RAGEN, along with its StarPO and StarPO-S frameworks, is now available as an open-source project at https://github.com/RAGEN-AI/RAGEN. However, no explicit license is listed in the GitHub repository at the time of writing, which may limit use or redistribution by others.

The system provides a valuable foundation for those interested in developing AI agents that do more than complete tasks—they think, plan, and evolve.

As AI continues to move toward autonomy, projects like RAGEN help illuminate what it takes to train models that learn not just from data, but from the consequences of their own actions.

Outstanding Questions for Real-World Adoption

While the RAGEN paper offers a detailed technical roadmap, several practical questions remain for those looking to apply these methods in enterprise settings. For example, how transferable is RAGEN’s approach beyond stylized, symbolic tasks? Would businesses need to design entirely new environments and reward functions to use this system in workflows like invoice processing or customer support?

Another critical area is scalability. Even with the enhancements provided by StarPO-S, the paper acknowledges that training still eventually collapses over longer horizons. This raises the question: is there a theoretical or practical path to sustaining reasoning over open-ended or continuously evolving task sequences?

At the time of writing, no explicit license is listed in the RAGEN GitHub repository or documentation, leaving open questions about usage rights.

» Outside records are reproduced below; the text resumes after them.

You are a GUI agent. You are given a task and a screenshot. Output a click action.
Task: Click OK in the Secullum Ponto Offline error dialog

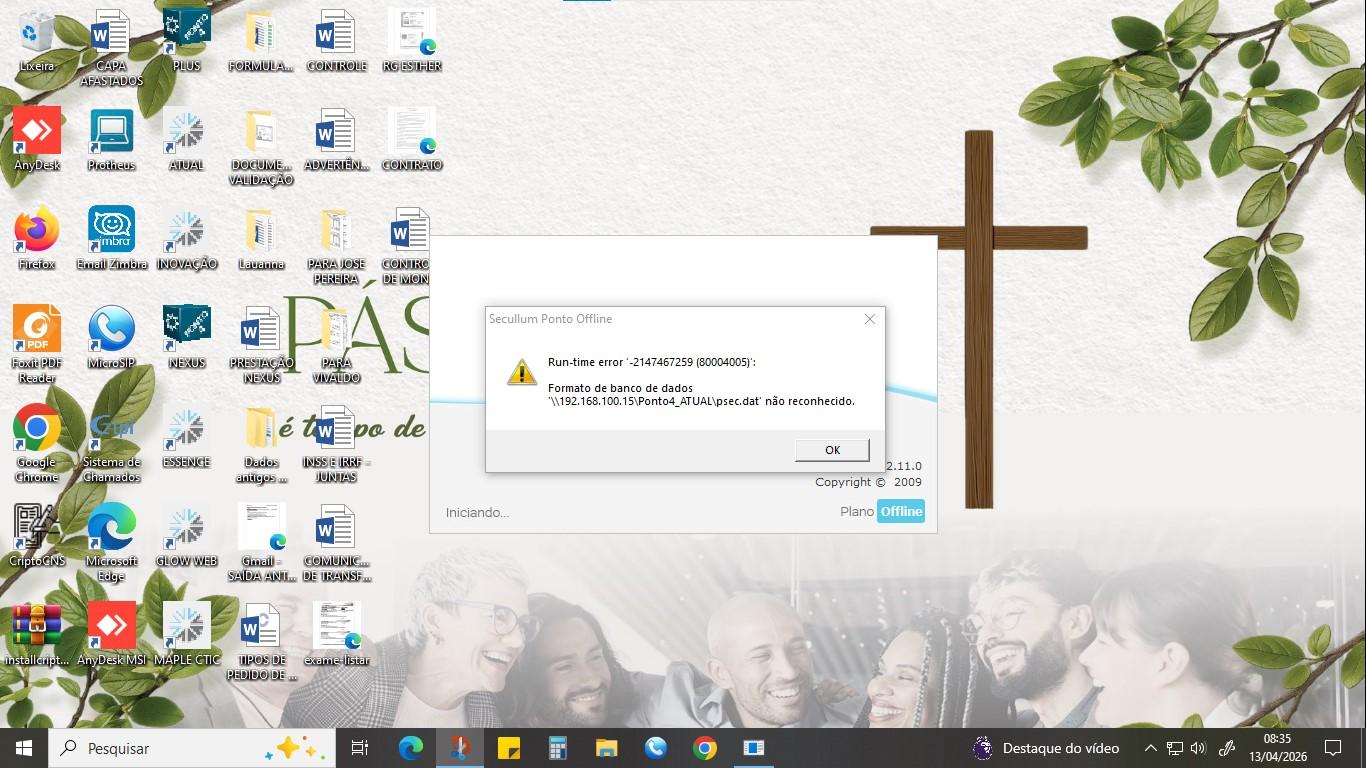point(832,450)
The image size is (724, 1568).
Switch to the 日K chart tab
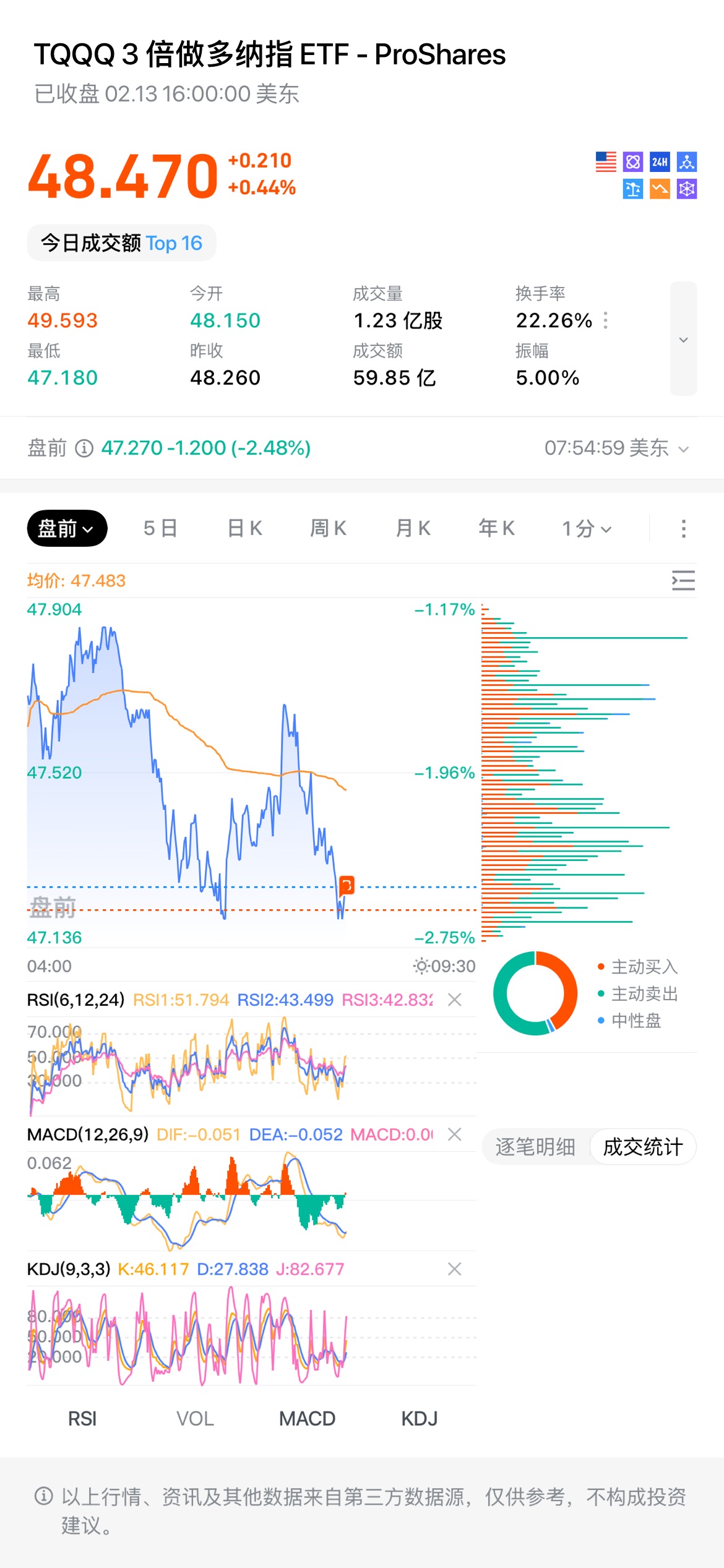point(245,528)
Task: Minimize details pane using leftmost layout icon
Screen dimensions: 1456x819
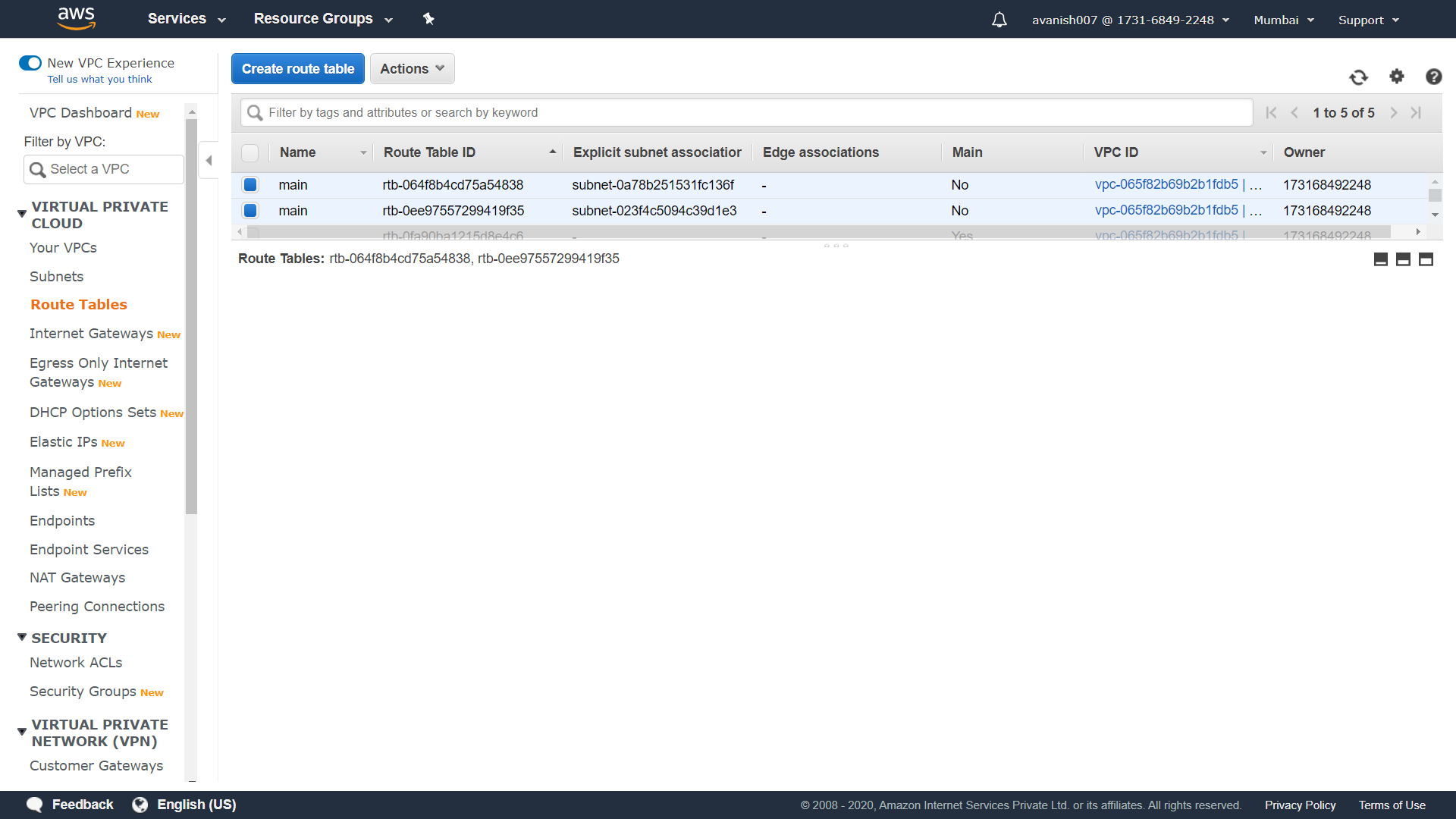Action: 1381,259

To explore these and other questions—including how non-technical decision-makers should interpret RAGEN’s implications—I reached out to co-author Wang for further insight. At the time of writing, a response is pending. Should any comments arrive, they will be included in a follow-up to this article or integrated as an update.

RAGEN stands out not just as a technical contribution but as a conceptual step toward more autonomous, reasoning-capable AI agents. Whether it becomes part of the enterprise AI stack remains to be seen, but its insights into agent learning dynamics are already helping redefine the frontier of LLM training.